Fruity Goings On21st July 2017 • In The Garden • Stephanie Donaldson
If you have noticed a slacking in the pace of blogs, I can only apologise, but I am deep in Squirrel Nutkin mode right now, harvesting and preserving the bumper fruit crop that seems to encompass pretty well every type of fruit that we grow. Andrew has been bringing back laden baskets of gooseberries, blueberries and currants of all hues from the allotment, along with bundles of rhubarb, while in the garden the cultivated blackberries have provided regular pickings for more than a month and still have fruit to come.
Last week we spent a happy hour harvesting cherries off the tree we rent from #rentacherrytree in Northiam. We only have half an hour to travel, but one intrepid individual had come from Lake Windermere – clearly it was more about the experience than the economics.

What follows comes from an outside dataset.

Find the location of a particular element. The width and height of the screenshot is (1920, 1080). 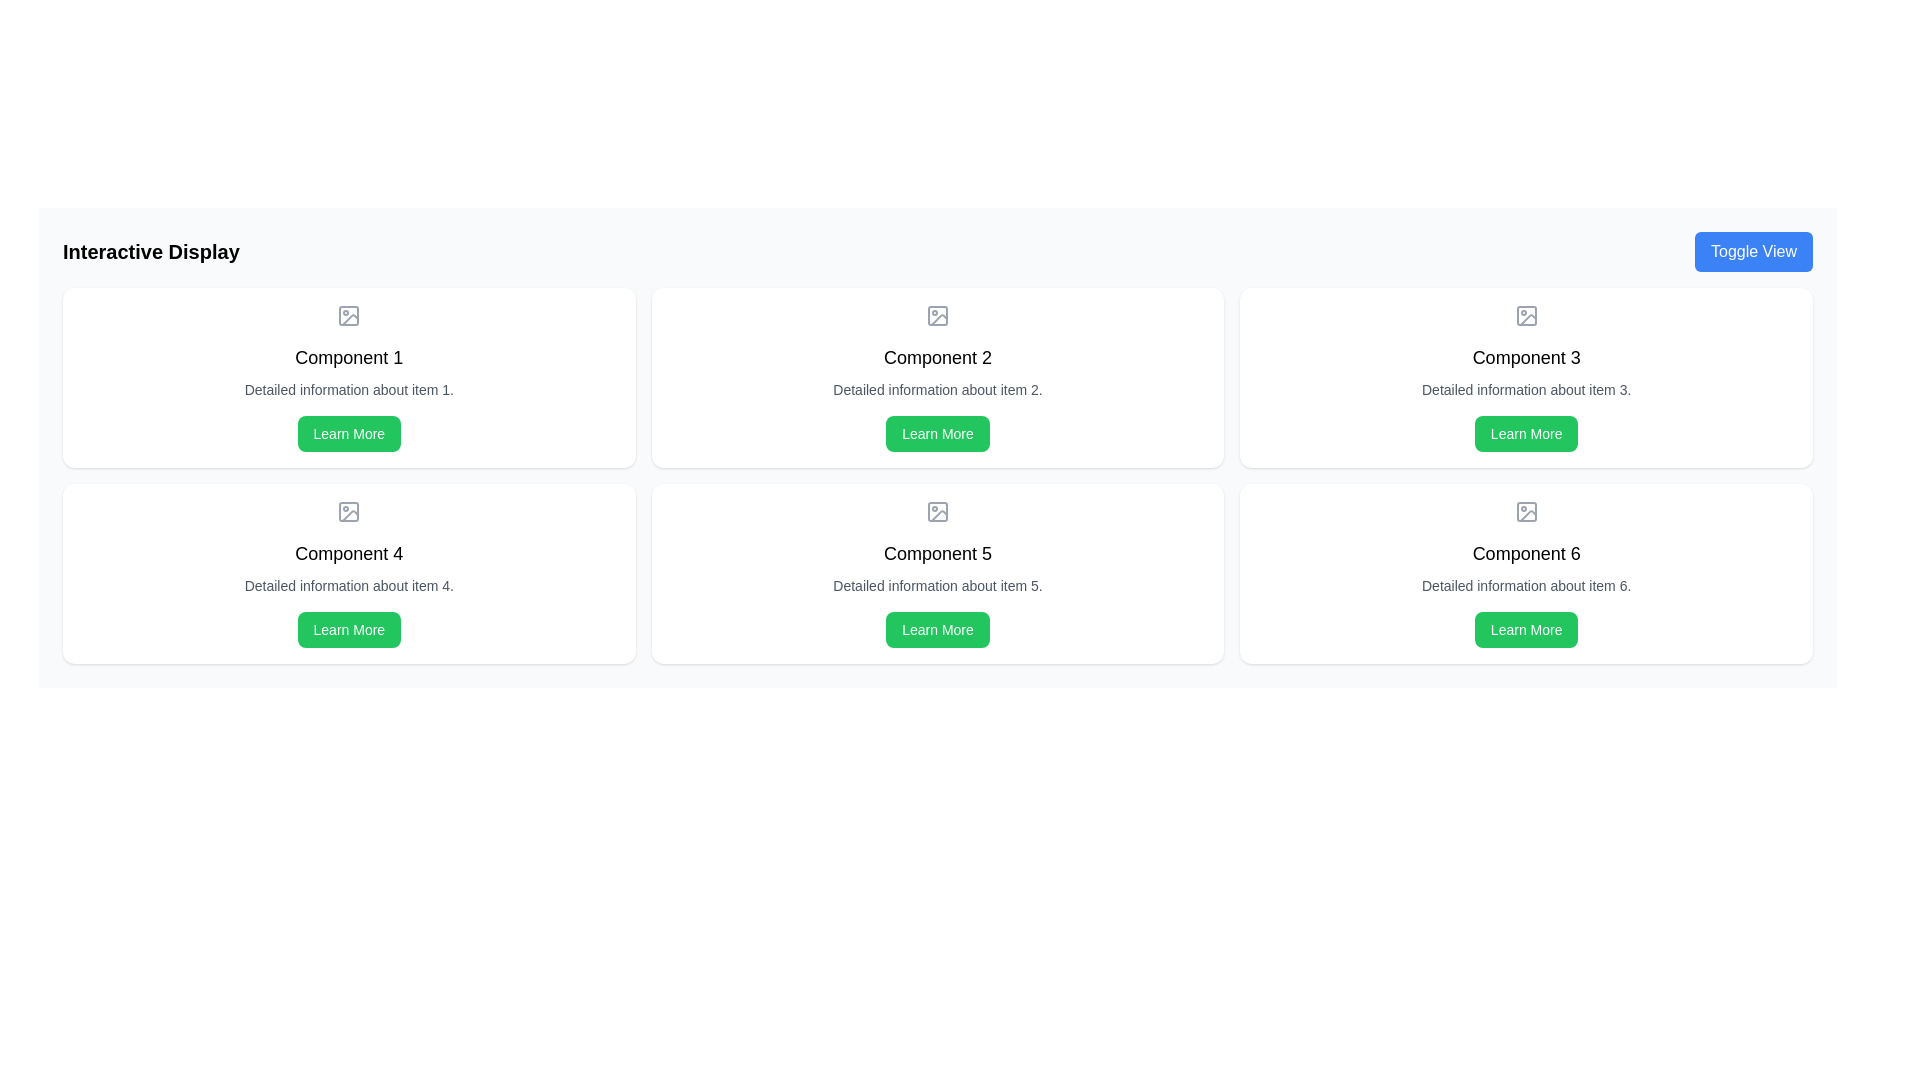

the 'Learn More' button with a green background and white text, located beneath the 'Component 4' card in the grid layout is located at coordinates (349, 628).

This week is all about apricots that have cropped phenomenally well on our Flavourcot tree in the garden. The tree was so laden earlier in the summer that we were concerned that the branches might break, so we thinned them quite drastically and we have really reaped the benefits with far bigger fruit than in previous years. I have checked and confirmed that apricots continue to ripen off the tree – provided they already have good colour – so we have picked the ripest half of the crop in case the storms that are forecast reach here and damage the laden tree. So far we have picked over 10 kilograms of fruit, with the same to come.

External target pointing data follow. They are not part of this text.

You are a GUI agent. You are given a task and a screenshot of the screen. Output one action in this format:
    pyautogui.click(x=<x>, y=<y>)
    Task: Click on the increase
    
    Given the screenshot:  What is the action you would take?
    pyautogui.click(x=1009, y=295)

Of course it’s not just the picking – once we have had our fill of clafoutis and fruit tarts, there’s the preserving to do as well. We are not jam eaters, so other than some redcurrant jelly, most of the berries get frozen as they are, to be used during winter in crumbles, fruit tarts and cakes. Personally, I don’t think that cherries and apricots freeze all that well as whole fruit, so I make fruit compote from them to eat with our breakfast muesli. The cherries are a sweet variety (Colney) and need something with acidity to be added to them when they are cooked, so I mix them with apricots or blackcurrants, plus some lemon juice and as little sugar as possible. I wish I was a more competent bottler, but although I find bottle a mean tomato, fruit isn’t as successful unless alcohol is involved – and that’s not really an option for breakfast! The compote gets frozen in 500 gram pots and with both our freezers already filled to bursting, another one is being delivered this week so that Squirrel Nutkin can continue the good work.